Saving power in today’s computers is a primary design goal, whether to prolong battery life and manage system thermals in portable computers or to address growing energy consumption in desktop and server systems. The processors in today's computers represent a significant portion of the overall system power budget, while also providing a rich set of power management controls that offer significant power-saving opportunities.
Windows 7 and Windows Server 2008 R2 include updated and enhanced support for processor power management (PPM) technologies, including Core Parking, improvements to PPM policy configuration, and cooperative processor performance control with the underlying hardware. This paper provides details about the PPM implementation in Windows 7 and Windows Server 2008 R2 that are useful for system designers, firmware engineers, and test engineers.
This topic is an updated and expanded version of Processor Power Management in Windows Vista and Windows Server 2008. We encourage you to review the Windows Vista version of this paper for details about how to implement PPM support for Windows Vista and Windows Server 2008.
PPM changes in Windows 7
Windows 7 includes the following PPM changes and enhancements:
Discrete PPM policies
Each configuration option for PPM has its own independent power policy setting.

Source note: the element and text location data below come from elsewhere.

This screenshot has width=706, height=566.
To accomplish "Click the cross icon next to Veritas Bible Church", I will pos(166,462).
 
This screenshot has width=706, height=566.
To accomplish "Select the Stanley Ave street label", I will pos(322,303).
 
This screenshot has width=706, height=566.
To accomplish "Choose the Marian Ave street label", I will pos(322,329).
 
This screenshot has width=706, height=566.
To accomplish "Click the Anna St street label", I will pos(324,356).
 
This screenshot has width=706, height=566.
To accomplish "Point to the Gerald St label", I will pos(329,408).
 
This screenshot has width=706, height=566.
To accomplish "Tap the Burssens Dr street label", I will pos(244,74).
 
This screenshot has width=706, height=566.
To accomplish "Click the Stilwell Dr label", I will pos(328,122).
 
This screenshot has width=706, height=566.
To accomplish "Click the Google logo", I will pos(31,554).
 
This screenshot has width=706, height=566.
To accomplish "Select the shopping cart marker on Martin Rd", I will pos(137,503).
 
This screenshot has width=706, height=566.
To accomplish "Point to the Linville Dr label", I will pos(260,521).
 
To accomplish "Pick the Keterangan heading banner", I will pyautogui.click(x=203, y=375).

All PPM power policy settings use the same framework and the same PowerCfg utility interface options for configuration. The grouping of PPM power policy settings into collections of settings and the /ppmperf, /ppmidle, /encode, and /decode PowerCfg options are not supported in Windows 7.

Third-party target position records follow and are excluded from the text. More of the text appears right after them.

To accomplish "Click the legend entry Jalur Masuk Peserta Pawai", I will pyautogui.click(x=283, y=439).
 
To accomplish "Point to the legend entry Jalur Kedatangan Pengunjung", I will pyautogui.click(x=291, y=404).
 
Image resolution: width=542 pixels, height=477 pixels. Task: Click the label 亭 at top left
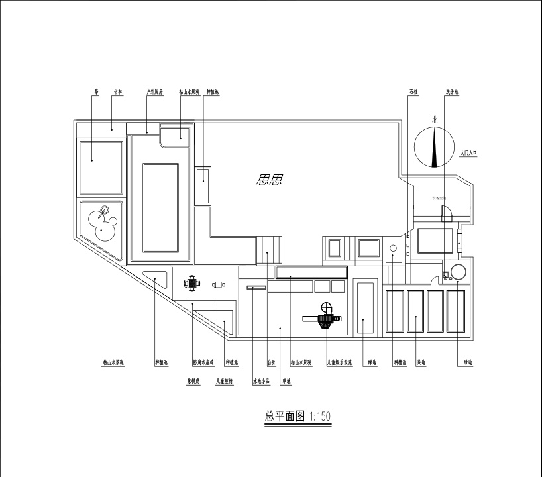click(x=97, y=93)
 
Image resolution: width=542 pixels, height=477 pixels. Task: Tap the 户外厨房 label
click(x=155, y=93)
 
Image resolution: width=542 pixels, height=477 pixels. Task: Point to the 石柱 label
click(x=413, y=93)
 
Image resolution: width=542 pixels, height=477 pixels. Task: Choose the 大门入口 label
click(x=468, y=153)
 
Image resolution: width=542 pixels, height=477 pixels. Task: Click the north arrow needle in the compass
click(x=434, y=147)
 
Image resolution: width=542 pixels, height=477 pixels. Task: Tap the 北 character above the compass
click(x=435, y=120)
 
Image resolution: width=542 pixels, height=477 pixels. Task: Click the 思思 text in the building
click(x=268, y=178)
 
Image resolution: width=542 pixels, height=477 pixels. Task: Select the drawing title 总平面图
click(x=286, y=416)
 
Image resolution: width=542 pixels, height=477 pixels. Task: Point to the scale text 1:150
click(x=320, y=417)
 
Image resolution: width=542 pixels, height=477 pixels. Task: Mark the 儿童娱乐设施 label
click(x=339, y=363)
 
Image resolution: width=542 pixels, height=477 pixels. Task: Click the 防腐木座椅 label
click(x=203, y=363)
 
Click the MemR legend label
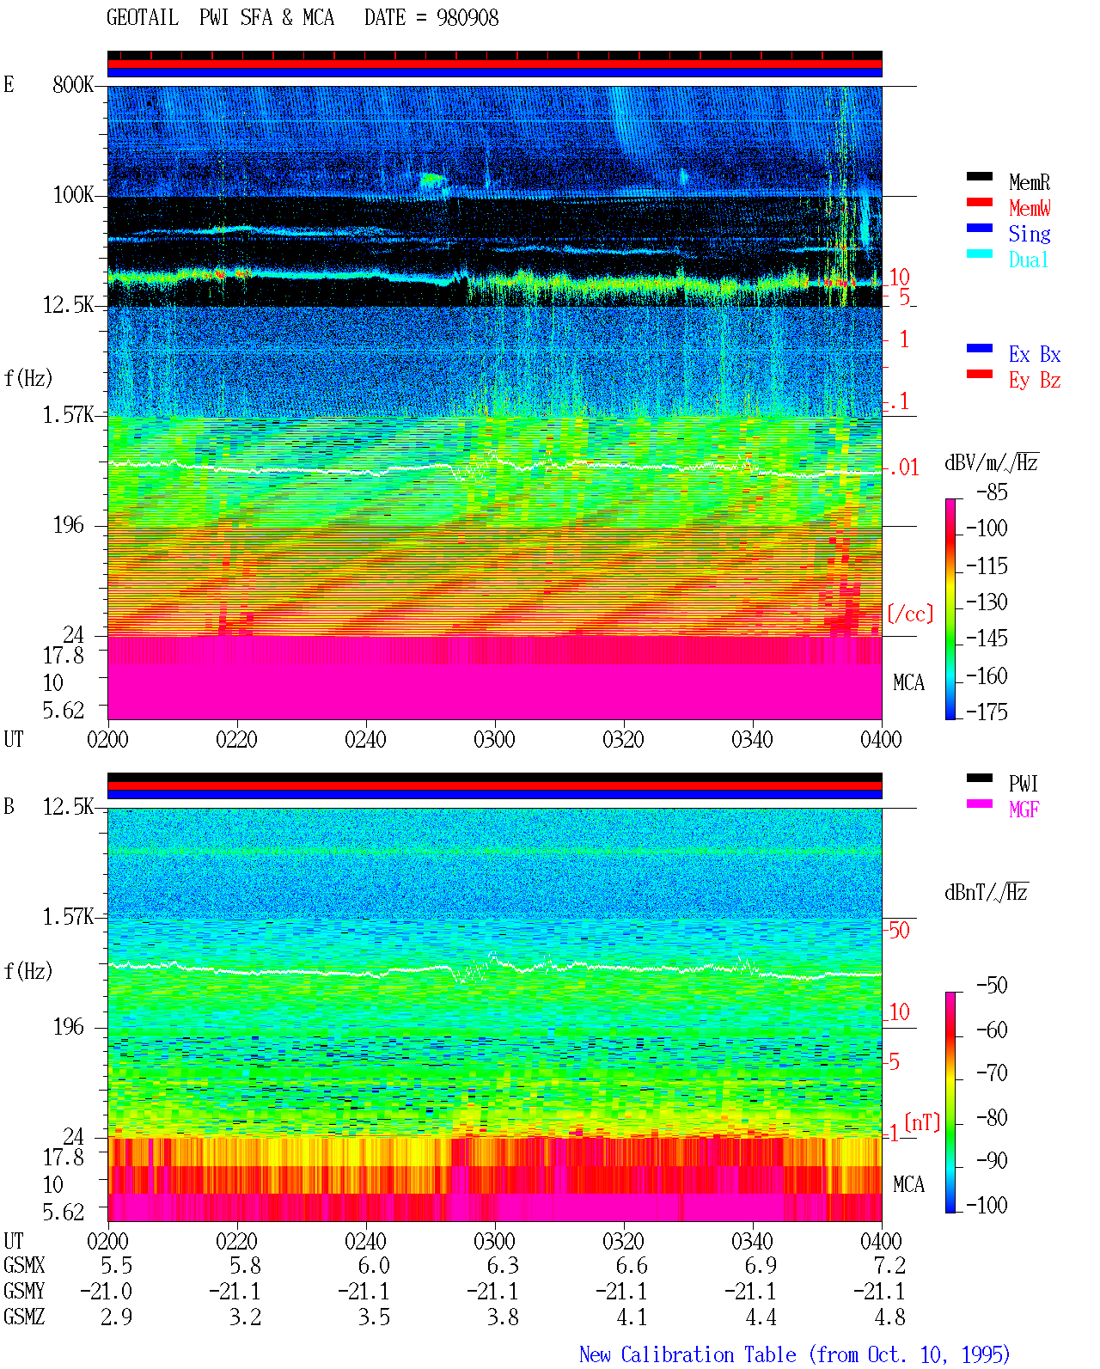click(x=1029, y=182)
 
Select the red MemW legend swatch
click(x=979, y=202)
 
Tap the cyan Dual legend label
click(x=1028, y=260)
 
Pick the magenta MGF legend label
click(x=1024, y=810)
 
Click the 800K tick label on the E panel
click(x=73, y=84)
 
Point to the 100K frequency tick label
click(x=73, y=195)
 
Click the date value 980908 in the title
click(x=468, y=18)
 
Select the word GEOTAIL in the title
click(x=143, y=18)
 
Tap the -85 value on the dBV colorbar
click(x=992, y=492)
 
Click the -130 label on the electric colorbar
click(x=987, y=602)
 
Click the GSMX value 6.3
click(x=503, y=1266)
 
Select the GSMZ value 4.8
click(x=889, y=1317)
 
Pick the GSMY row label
click(x=24, y=1292)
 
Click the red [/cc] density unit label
click(x=910, y=614)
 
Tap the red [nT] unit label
click(x=922, y=1122)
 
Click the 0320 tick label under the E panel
click(x=623, y=740)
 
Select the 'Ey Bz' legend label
click(x=1035, y=381)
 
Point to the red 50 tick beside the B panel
click(x=899, y=931)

The Windows kernel power manager cooperates with the kernel scheduler to intelligently target work to a subset of all logical processors in the system to help improve energy efficiency. On systems that have processors that include Intel Hyper-Threading Technology, Core Parking also helps improve system performance and responsiveness.
Improved diagnostic utilities
The PowerCfg utility has been enhanced with the /energy option to diagnose common power management problems, including errors in the firmware that describe a computer's PPM capabilities.

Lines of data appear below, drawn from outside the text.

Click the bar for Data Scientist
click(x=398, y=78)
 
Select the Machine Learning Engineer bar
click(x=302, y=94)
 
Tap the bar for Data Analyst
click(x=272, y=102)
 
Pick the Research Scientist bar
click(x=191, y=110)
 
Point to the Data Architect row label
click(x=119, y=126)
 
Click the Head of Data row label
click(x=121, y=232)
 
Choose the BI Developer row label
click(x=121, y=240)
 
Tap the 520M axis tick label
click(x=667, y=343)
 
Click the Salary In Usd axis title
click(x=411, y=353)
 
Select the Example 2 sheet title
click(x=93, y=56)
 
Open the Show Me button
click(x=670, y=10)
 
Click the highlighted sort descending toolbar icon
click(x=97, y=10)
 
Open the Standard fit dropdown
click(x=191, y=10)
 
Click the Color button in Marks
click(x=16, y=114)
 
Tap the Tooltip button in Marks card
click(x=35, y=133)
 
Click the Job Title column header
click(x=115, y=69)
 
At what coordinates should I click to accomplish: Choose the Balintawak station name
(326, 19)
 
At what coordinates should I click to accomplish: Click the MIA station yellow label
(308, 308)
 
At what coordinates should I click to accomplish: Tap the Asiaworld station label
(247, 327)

Processor Clocking Control (PCC)
PCC enables cooperative processor performance and throttle state management with the underlying platform firmware. PCC helps the platform enable the underlying power management features, such as fan speed control, while the processor remains within a range of performance states. PPC is supported only on Windows Server 2008 R2.
Intelligent Timer Tick Distribution (ITTD)
ITTD helps to extend the amount of time that processor cores remain in the idle state by not interrupting all cores in the system when the periodic timer interrupt is delivered. Only the base service processor (BSP) receives every timer tick interrupt, which it optionally delivers to secondary processor cores. When ITTD is combined with Core Parking, it helps systems that have Hyper-V installed realize reduced interrupt traffic and longer idle periods.
Updated PPM policies
The default PPM policies in Windows 7 have been updated to improve energy efficiency and to balance system performance with power savings. When a computer is running on battery power, the High Performance power plan uses multiple processor performance states. Similarly, the Power Saver plan uses multiple processor performance states and is no longer capped at the lowest supported performance state. These improvements help balance the power savings with overall system performance.
After reading this topic, system designers, firmware developers, and OEMs are encouraged to:
- Carefully implement the ACPI processor objects in the system firmware on capable systems as described in this topic to ensure proper support for PPM when running Windows.
- Leverage the Pwrtest tool in the WDK and the tools that are included with Windows, including PowerCfg, to help you test and validate PPM support in Windows 7 and Windows Server 2008 R2.